Por eso, el proyecto por la reconciliación que estoy planteando parte de reconocer que nuestra mayor deuda con la sociedad se encuentra en este terreno. Desde hace décadas, el Estado ha venido perdiendo el control de parte del territorio; no ha sido capaz de ofrecer seguridad; hay lugares donde no existe presencia institucional, y territorios completos bajo el control del crimen organizado.
El Poder Legislativo, en esta y en la pasada legislaturas, ha sido un actor fundamental en la construcción y revisión de la estrategia de seguridad. Por un lado, de manera acertada, se fortaleció la política social como el mecanismo para combatir las causas raíz de la delincuencia y la violencia. Se trata de un enfoque integral que requiere que en la sociedad, especialmente al interior de las familias, se refuercen los valores y se rechace la apología de la violencia y del crimen que hoy permea en la cultura popular.
Estos son elementos valiosos para encontrar soluciones de fondo a la violencia y a la delincuencia. Sin embargo, los resultados de ese tipo de mecanismos tienden a ser de largo plazo; por ello, esta visión se complementó con la formación de un nuevo cuerpo de seguridad.
La Guardia Nacional fue diseñada y creada bajo la lógica de combinar el orden civil con la disciplina castrense. Su formación resultó exitosa en la medida en que se distanció de casos de corrupción en los que estaban envueltos quienes dirigían las corporaciones en el pasado, tal y como lo muestra el presente juicio en contra de Genaro García Luna. No obstante, e independientemente del debate en torno a la institución, a cuatro años de su creación, se debe reconocer que la violencia no cesa, lo mismo que la presencia de los grupos del crimen organizado.

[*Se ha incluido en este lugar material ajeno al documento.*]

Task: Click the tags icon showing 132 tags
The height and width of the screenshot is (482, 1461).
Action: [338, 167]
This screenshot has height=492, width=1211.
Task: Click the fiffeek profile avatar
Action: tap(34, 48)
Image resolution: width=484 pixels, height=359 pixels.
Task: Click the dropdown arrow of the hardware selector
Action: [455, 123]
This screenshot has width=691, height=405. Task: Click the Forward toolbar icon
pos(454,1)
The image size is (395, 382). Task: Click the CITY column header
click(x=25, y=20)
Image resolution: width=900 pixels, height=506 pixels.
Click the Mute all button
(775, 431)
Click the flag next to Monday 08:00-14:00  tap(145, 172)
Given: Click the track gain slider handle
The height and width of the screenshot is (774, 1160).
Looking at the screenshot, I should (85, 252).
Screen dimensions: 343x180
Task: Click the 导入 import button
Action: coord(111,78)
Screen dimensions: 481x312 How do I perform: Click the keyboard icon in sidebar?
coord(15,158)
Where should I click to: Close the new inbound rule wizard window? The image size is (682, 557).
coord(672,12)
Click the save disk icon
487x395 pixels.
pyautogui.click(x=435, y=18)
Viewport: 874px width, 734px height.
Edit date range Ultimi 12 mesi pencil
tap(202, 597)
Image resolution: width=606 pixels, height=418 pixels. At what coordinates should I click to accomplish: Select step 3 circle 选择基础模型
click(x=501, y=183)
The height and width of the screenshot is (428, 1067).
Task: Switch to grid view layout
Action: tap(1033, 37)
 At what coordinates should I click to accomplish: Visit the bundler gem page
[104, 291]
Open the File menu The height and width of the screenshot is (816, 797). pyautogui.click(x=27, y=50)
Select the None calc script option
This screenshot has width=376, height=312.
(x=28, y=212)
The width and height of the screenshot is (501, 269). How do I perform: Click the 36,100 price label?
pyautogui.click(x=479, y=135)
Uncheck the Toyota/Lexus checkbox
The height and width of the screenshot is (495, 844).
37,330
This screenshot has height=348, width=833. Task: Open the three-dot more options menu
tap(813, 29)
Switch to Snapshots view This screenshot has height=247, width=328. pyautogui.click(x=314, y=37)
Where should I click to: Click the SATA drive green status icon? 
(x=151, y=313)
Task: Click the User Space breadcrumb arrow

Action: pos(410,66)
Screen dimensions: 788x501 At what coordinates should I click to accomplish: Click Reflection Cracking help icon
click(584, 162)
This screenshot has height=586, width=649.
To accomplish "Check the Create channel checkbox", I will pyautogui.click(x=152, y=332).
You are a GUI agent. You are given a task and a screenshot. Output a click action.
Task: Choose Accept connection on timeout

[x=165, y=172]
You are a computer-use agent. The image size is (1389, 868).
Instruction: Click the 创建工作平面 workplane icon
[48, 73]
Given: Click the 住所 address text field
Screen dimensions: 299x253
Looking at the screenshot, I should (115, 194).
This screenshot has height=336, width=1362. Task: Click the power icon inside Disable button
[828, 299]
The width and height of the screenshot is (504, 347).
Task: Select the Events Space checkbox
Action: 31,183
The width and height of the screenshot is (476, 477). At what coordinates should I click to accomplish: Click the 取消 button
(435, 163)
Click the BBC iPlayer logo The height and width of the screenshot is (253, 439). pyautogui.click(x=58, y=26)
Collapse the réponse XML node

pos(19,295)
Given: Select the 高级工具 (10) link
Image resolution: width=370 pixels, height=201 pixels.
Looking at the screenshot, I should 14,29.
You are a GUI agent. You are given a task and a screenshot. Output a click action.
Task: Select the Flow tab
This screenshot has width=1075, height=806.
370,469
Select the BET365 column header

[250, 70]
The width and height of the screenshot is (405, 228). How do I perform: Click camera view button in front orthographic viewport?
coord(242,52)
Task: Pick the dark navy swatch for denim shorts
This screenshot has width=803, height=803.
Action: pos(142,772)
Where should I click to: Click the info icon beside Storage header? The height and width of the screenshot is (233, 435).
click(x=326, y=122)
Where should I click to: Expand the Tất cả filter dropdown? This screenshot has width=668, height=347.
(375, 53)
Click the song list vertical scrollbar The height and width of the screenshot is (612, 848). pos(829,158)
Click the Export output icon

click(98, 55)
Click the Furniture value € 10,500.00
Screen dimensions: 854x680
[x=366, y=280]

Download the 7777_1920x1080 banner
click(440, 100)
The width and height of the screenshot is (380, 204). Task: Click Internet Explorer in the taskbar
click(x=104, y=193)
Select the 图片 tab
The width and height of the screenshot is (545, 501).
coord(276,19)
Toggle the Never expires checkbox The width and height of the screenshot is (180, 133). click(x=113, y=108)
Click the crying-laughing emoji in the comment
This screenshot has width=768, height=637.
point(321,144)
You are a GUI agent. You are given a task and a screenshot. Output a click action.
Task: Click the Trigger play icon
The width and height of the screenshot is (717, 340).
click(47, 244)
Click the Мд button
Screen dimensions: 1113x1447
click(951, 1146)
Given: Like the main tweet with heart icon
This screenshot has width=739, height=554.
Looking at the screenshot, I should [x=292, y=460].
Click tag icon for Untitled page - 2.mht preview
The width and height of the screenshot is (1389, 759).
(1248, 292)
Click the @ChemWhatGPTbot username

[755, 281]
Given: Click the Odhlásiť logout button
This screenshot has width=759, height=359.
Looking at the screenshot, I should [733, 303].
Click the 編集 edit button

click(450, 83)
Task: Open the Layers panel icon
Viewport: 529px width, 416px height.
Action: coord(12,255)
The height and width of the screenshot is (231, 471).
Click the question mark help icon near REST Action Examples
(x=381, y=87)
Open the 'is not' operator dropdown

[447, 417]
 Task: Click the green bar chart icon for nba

Dos episodios lamentables: el asesinato del general José Silvestre Urzúa Padilla, coordinador de la Guardia Nacional en Zacatecas, y el del coronel Héctor Miguel Vargas Carrillo, que lamentablemente tuvo lugar el sábado pasado en Michoacán, demuestran al menos dos problemáticas. Por un lado, la creciente capacidad de fuego que tienen los grupos criminales y, por otro, la imperante necesidad de fortalecer a las corporaciones que se encuentran en la línea de batalla, desde policías locales hasta el Ejército Mexicano.
La pacificación será uno de los grandes temas por tratar durante el proceso de sucesión presidencial que se avecina. Las plataformas políticas deberán posicionar este tema en el centro de sus propuestas, para permitir que las y los mexicanos cuenten con una verdadera oportunidad de vivir con paz y tranquilidad. Tenemos que apostar al fortalecimiento y a la modernización de las corporaciones de seguridad; a la focalización de los programas sociales en los territorios más vulnerables, y a la generación de oportunidades que alejen a nuestras juventudes del terreno criminal. Esa, y no otra, deberá ser nuestra prioridad. Ese será nuestro punto de quiebre.